Cresce la lotta alle nutrie: catture in forte aumento

Nei primi quattro mesi dell’anno i risultati di tutto il 2017. Rodella: merito del sistema di operatori formati l’anno scorso con la Provincia  

CASTEL GOFFREDO. La lotta alle nutrie a Castel Goffredo, entrata prepotentemente nel dibattito elettorale, ha fatto passi da gigante nel 2018: nei primi quattro mesi dell’anno, infatti, sono stati catturati più animali che in tutto l’anno precedente.
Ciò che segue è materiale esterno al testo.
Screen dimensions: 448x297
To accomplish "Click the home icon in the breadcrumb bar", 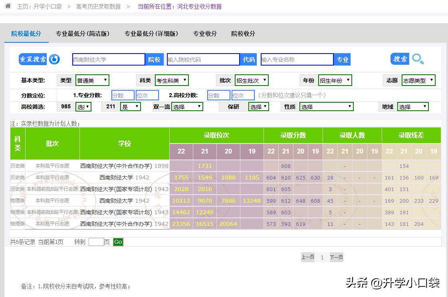I will (7, 6).
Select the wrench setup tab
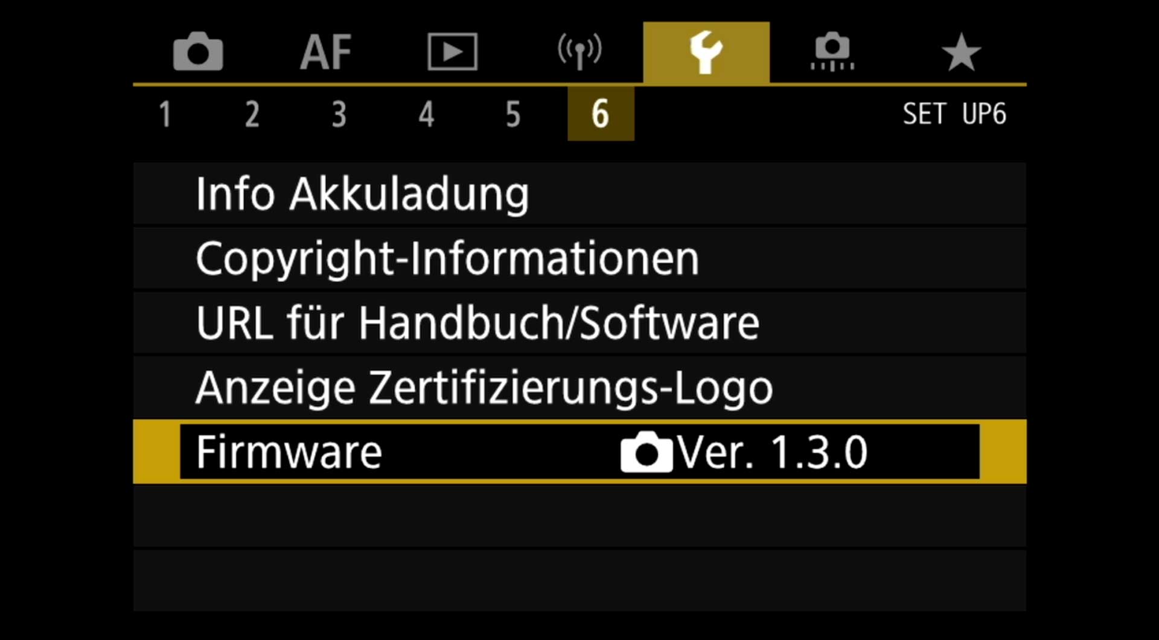 pos(706,53)
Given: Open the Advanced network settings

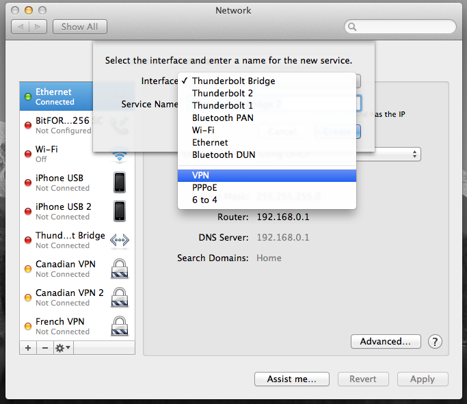Looking at the screenshot, I should pyautogui.click(x=385, y=342).
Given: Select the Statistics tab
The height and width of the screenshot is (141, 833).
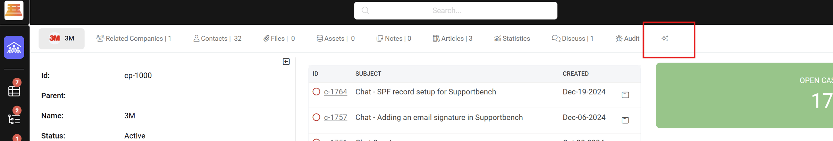Looking at the screenshot, I should click(512, 38).
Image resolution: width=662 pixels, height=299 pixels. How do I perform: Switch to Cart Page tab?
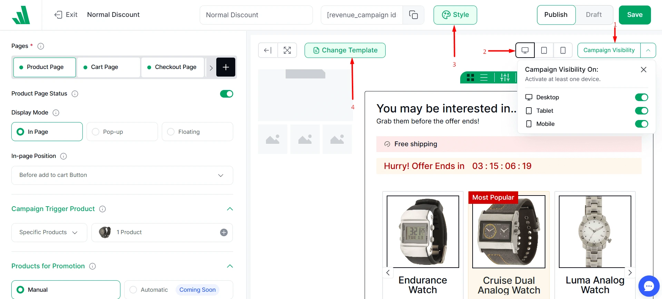(108, 67)
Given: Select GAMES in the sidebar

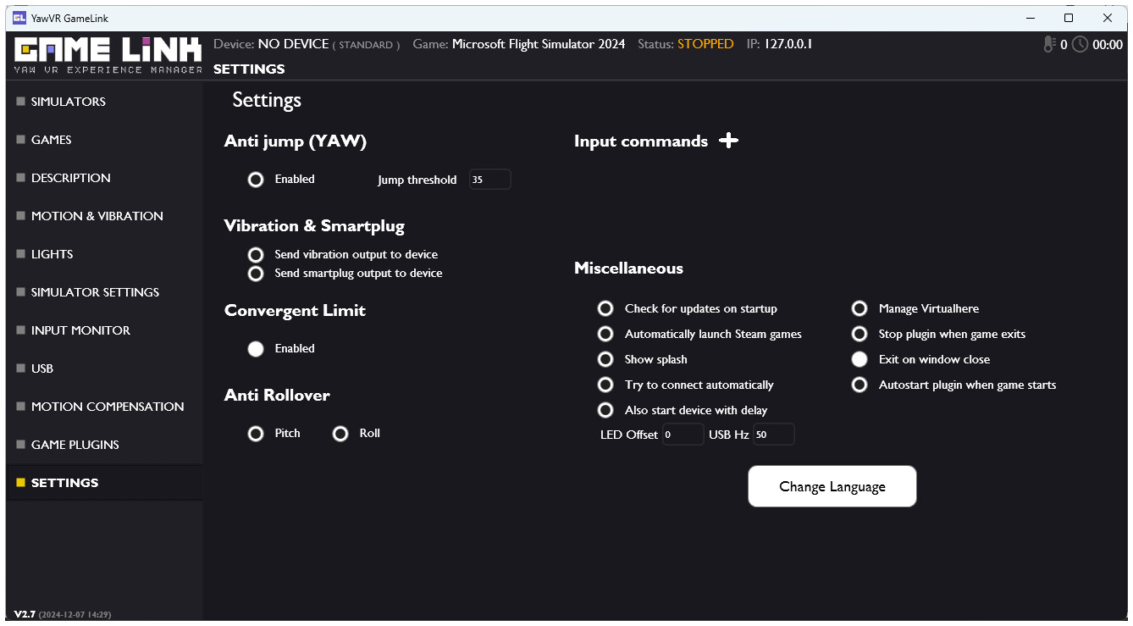Looking at the screenshot, I should coord(53,139).
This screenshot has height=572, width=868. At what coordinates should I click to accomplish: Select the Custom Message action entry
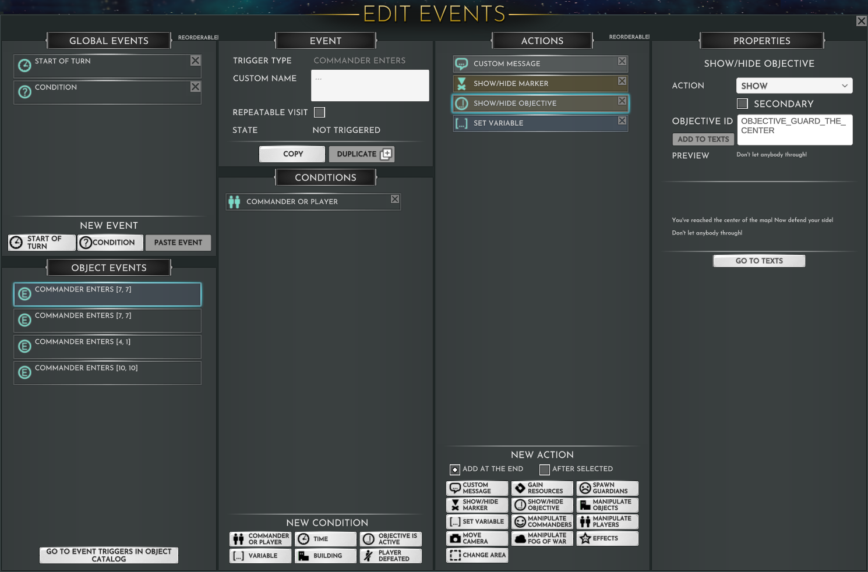click(540, 64)
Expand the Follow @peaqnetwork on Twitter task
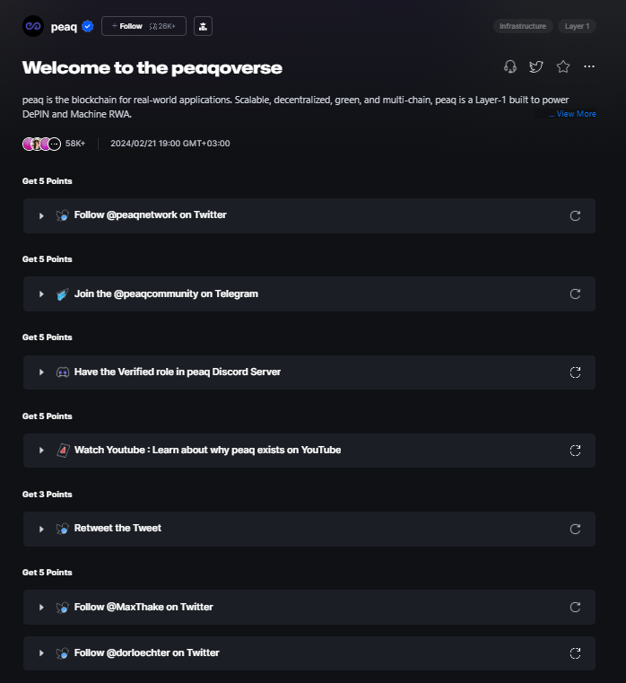The width and height of the screenshot is (626, 683). coord(41,215)
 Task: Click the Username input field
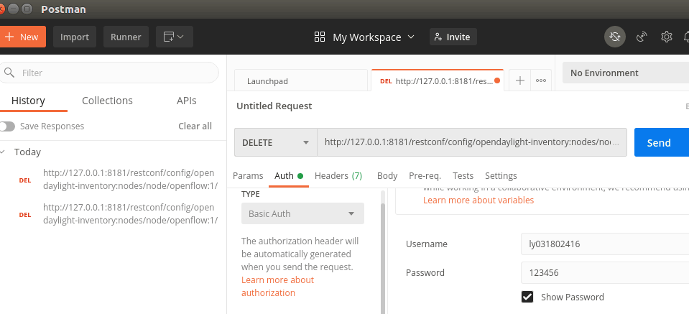click(604, 244)
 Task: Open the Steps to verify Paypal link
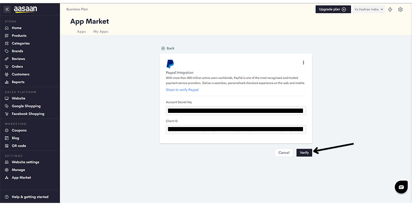pyautogui.click(x=182, y=90)
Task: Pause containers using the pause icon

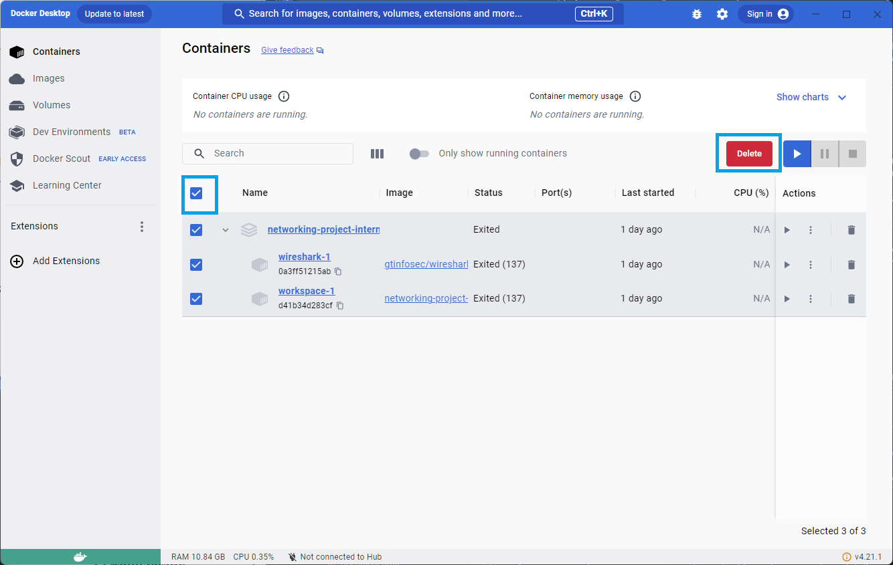Action: (x=824, y=153)
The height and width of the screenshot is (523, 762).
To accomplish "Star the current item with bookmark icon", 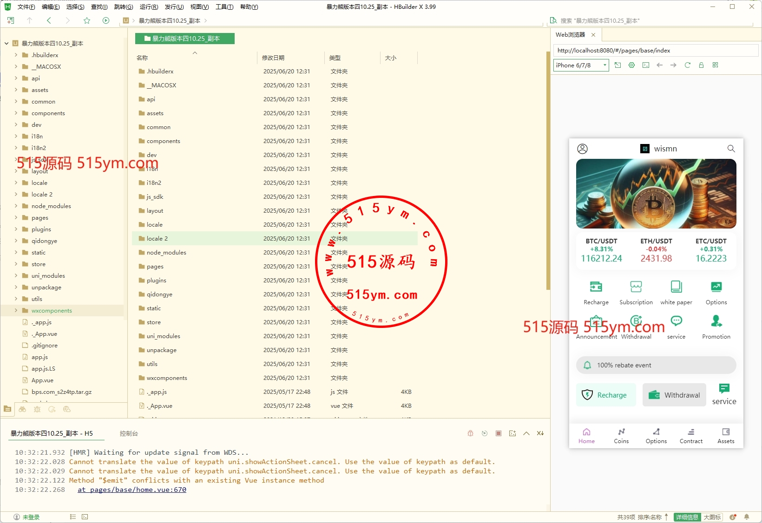I will 87,20.
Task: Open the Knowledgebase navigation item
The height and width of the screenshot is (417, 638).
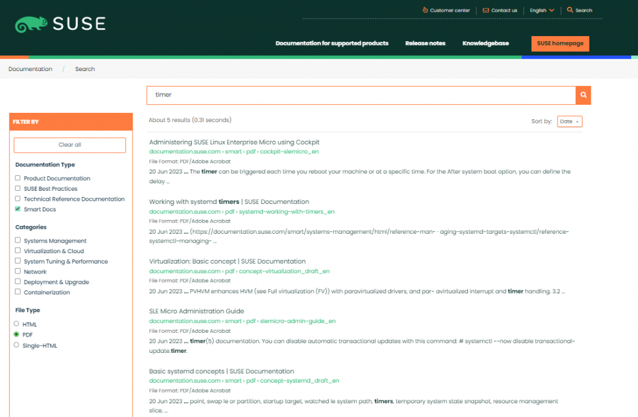Action: click(485, 44)
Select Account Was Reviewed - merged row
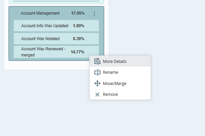 43,52
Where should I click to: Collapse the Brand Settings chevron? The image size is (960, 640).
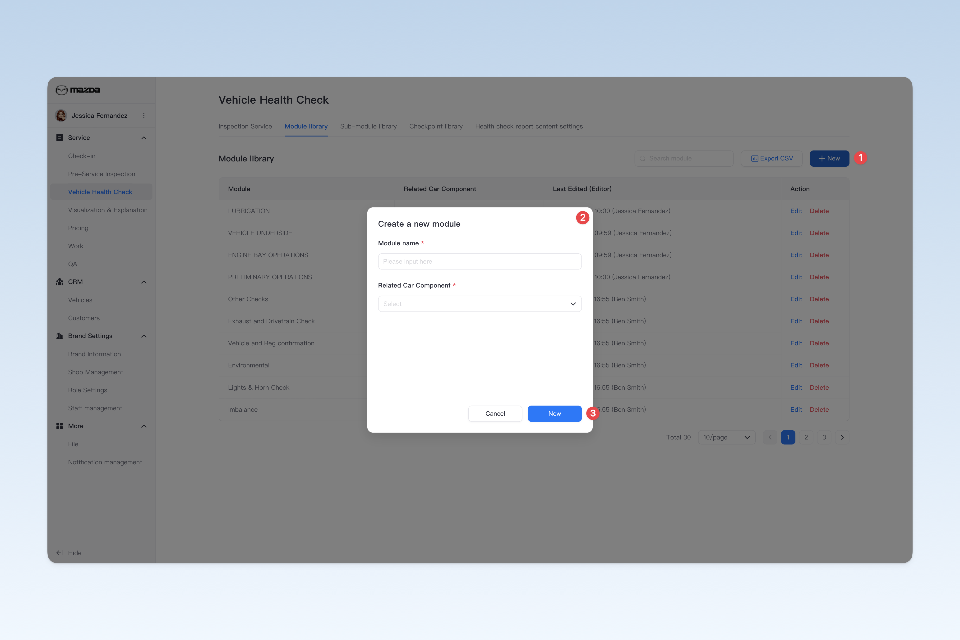tap(144, 336)
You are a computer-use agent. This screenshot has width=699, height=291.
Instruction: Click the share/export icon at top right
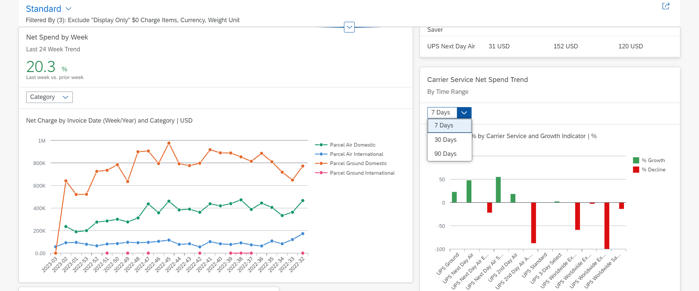pos(666,6)
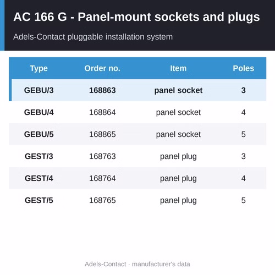
Task: Select order number 168865
Action: tap(102, 134)

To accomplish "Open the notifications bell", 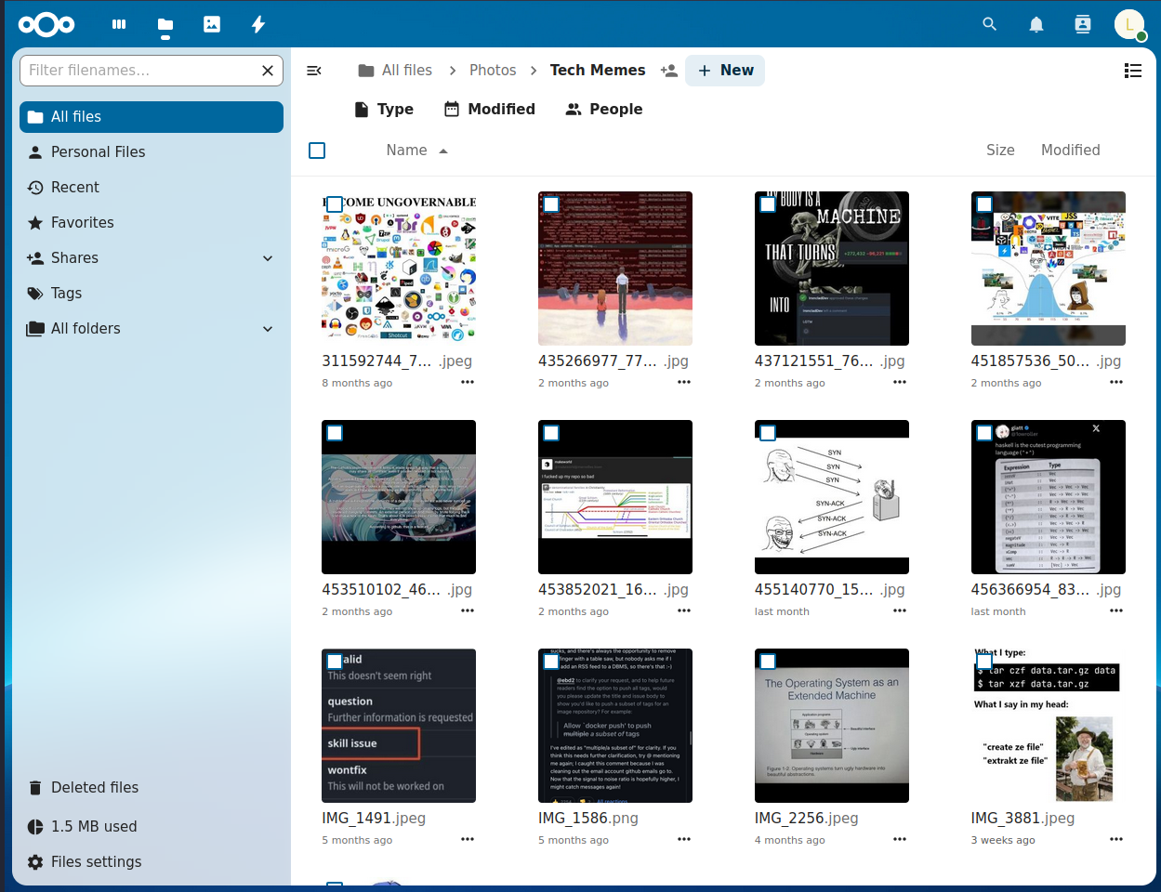I will coord(1036,24).
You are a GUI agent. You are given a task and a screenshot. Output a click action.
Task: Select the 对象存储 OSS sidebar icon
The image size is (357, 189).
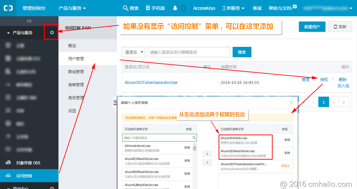[8, 163]
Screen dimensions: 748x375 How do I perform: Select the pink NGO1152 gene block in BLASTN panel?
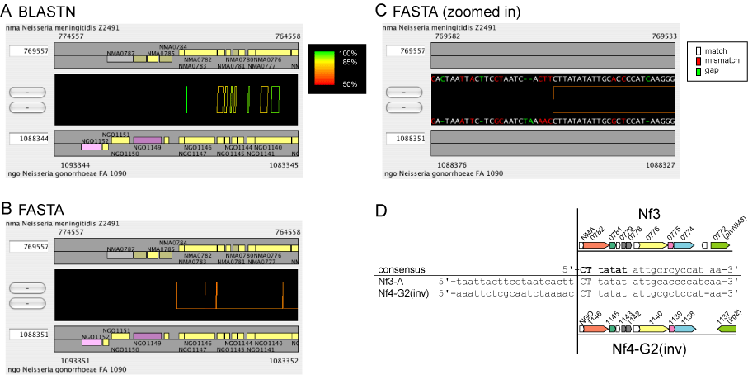(x=91, y=147)
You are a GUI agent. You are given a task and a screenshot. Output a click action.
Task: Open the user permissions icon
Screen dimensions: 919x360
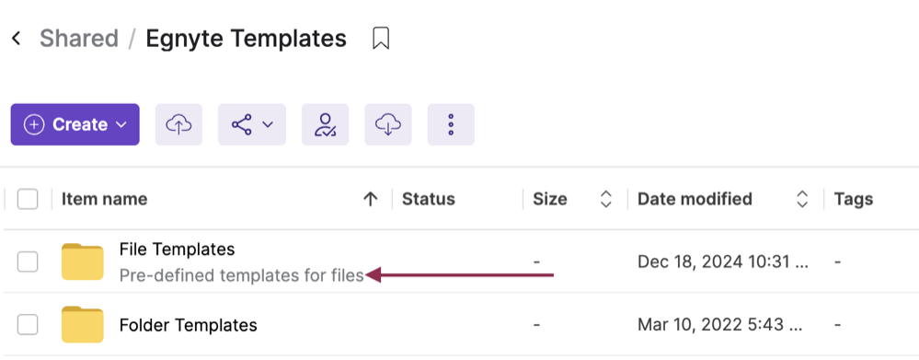coord(326,124)
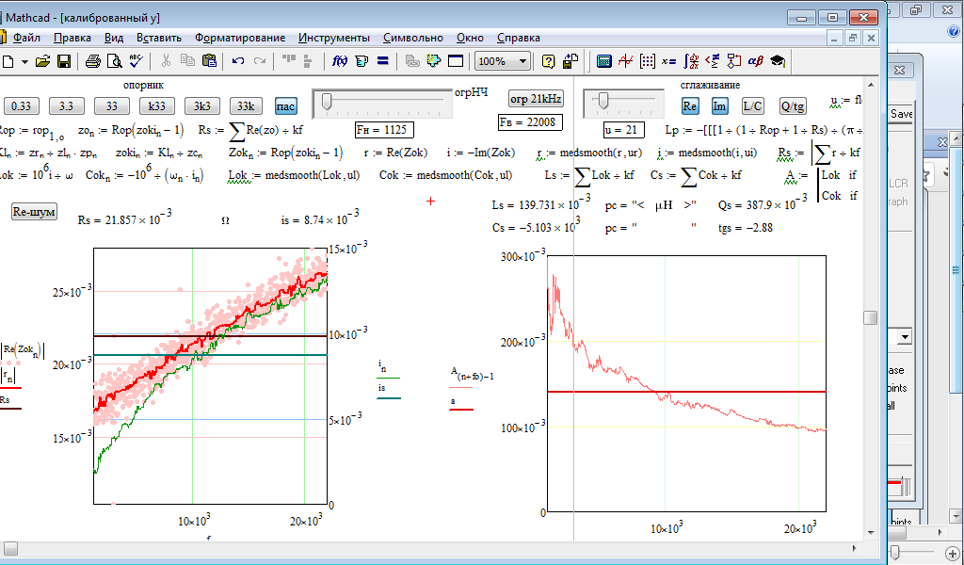Click the Undo icon
Viewport: 964px width, 565px height.
(238, 61)
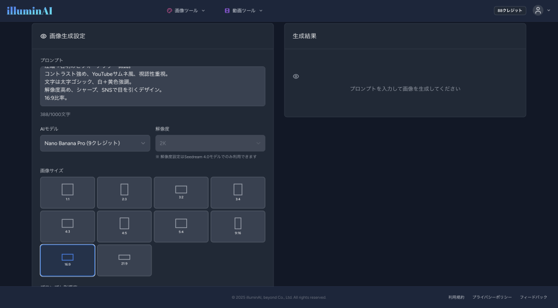Screen dimensions: 558x308
Task: Open the プライバシーポリシー link
Action: click(x=492, y=297)
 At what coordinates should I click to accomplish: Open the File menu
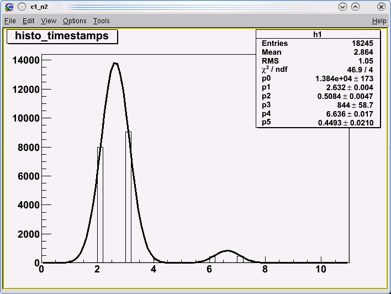pyautogui.click(x=10, y=21)
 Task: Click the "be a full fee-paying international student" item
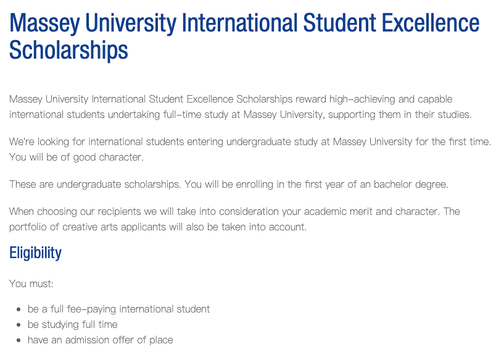118,309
Sono infatti già 817 le nutrie che sono state tolte dalla circolazione da gennaio, un numero che ha del sorprendente e che permette di migliorare la sicurezza di agricoltori e automobilisti riducendo il numero e l’estensione delle tane che minano i bordi di campi e strada. «E’ tutto merito del nuovo sistema di operatori formati l’anno scorso con la Provincia - racconta Marco Rodella, assessore all’ambiente uscente - che permette di essere molto più presenti ed efficaci nel contrastare la diffusione di un animale che è causa di non pochi problemi nelle nostre campagne. Per questo mi sento di ringraziare per il risultato i ventuno volontari che pattugliano il nostro territorio divisi in tre squadre. Anche se non ci sono mai stati problemi di sorta, il loro operato - rassicura Rodella - è controllato dalle guardie venatorie della provincia che vengono sempre avvertite ogni qual volta i nostri volontari escono alla ricerca di nutrie».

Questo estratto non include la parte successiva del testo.